By Aaron Blevins, 8/30/2012
After 40 years of service, Yaroslavsky contemplates a memoir
Los Angeles County Supervisor Zev Yaroslavsky, 3rd District, announced last week that he will not run for mayor of Los Angeles. The race currently includes two Los Angeles City Council members, the city’s controller and a radio host.
Yaroslavsky said he will be retiring from politics at the end of his current term, which ends in December 2014. While he still has much he would like to accomplish as a supervisor, the former city councilman is looking forward to a life outside of politics.
“It was a very tough decision,” Yaroslavsky said, adding that he believes he could help the city through some of its current challenges. “I think I could bring my experience and expertise to bear on some of those issues.”

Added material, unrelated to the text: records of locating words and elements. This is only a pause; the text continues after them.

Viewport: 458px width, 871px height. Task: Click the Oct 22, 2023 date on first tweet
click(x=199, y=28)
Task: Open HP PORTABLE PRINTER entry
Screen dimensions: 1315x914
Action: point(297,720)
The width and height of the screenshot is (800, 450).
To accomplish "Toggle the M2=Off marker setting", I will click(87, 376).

However, he said he could not be mayor and pursue some other professional avenues he is interested in, such as teaching and writing. Yaroslavsky said he would like to write about his grandfather and perhaps pen an autobiography about his nearly 40 years of public service.
In the past, he would use his vacation time to work toward these personal goals, which is not something he could do as mayor, he said.

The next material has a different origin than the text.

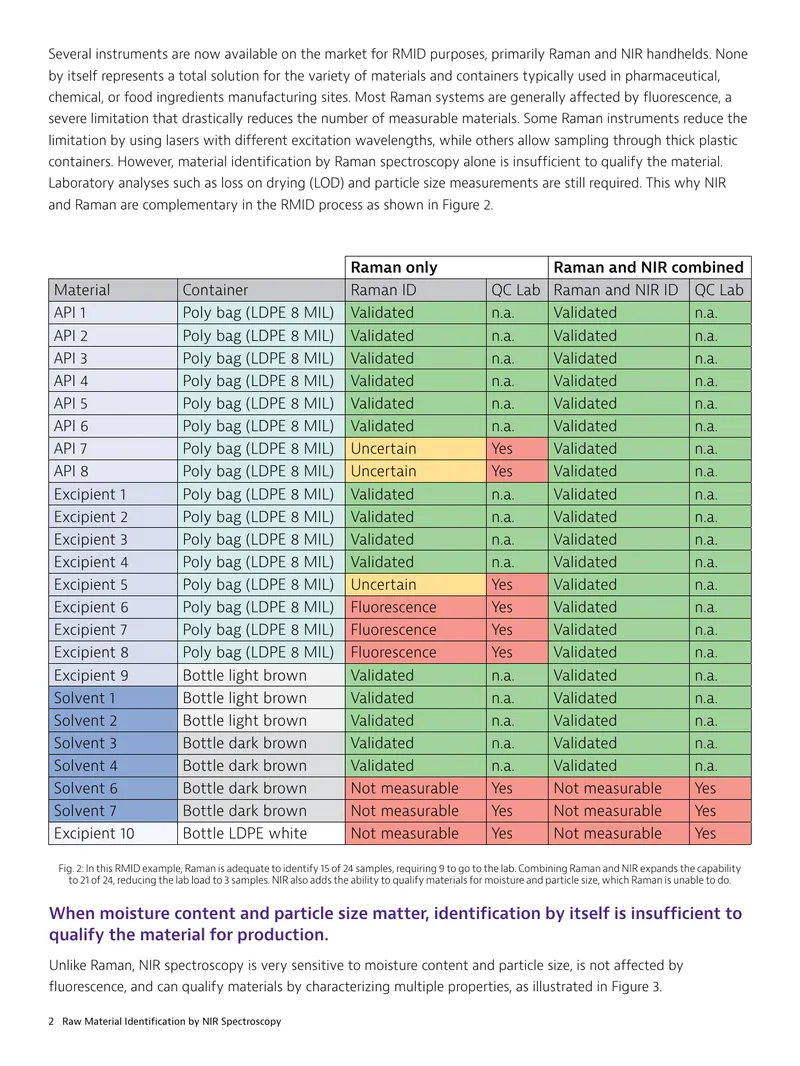This screenshot has width=800, height=1066.
Task: Click the red 'Fluorescence' cell for Excipient 6
Action: click(415, 607)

“I actually would regret not doing the other things I want to do,” the supervisor said.
However, Yaroslavsky said he would also stay current on the issues facing the city and county once his term is complete. Beyond that, time will tell what the former city councilman may have in store.
“I don’t have every waking hour planned at this point,” he said.

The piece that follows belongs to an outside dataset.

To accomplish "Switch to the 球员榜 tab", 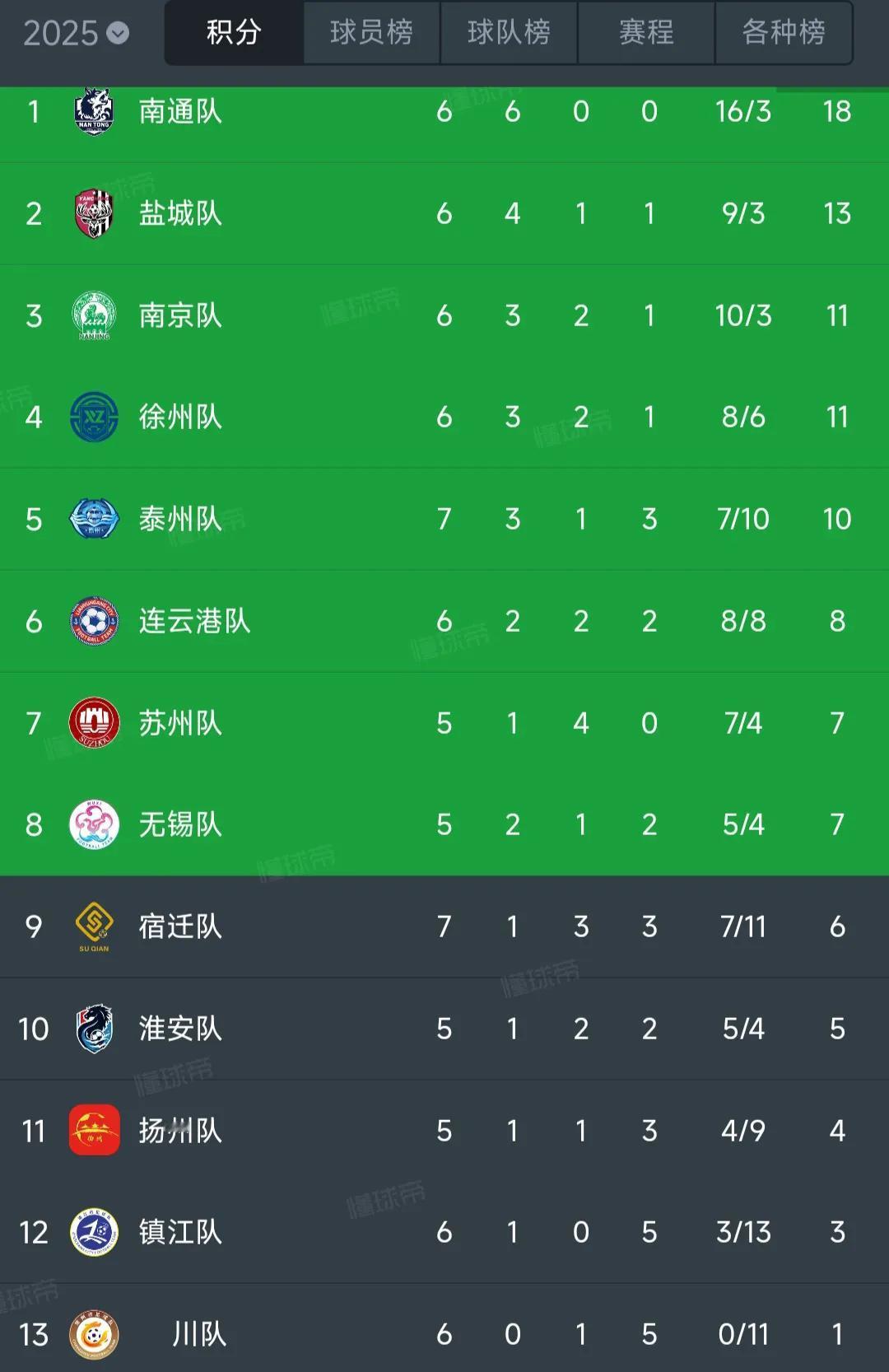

Yaroslavsky has 27 more months left in his term, and he hopes to continue to guide a number of projects, including the Westside Subway Extension and the Expo Line. He wants to lobby for the passage of Measure J, which would extend the Measure R sales tax to speed up transportation projects.
“Transportation is going to be a major issue for me [in the coming months],” Yaroslavsky said, adding that he will also continue his work to benefit the homeless.
He said the residents within the two districts he has represented — the third district of Los Angeles County and the city council’s 5th district — gave him a gift by electing him, and he feels that he accomplished a lot with that trust.
“I feel very fulfilled,” Yaroslavsky said.
He said that only in Los Angeles could a person enter politics at the ripe age of 26 and go on to serve nearly four decades in office for the second largest city in the U.S. and the most populous county in the country. Yaroslavsky added that he is especially appreciative of his constituents, especially those in the Fairfax area.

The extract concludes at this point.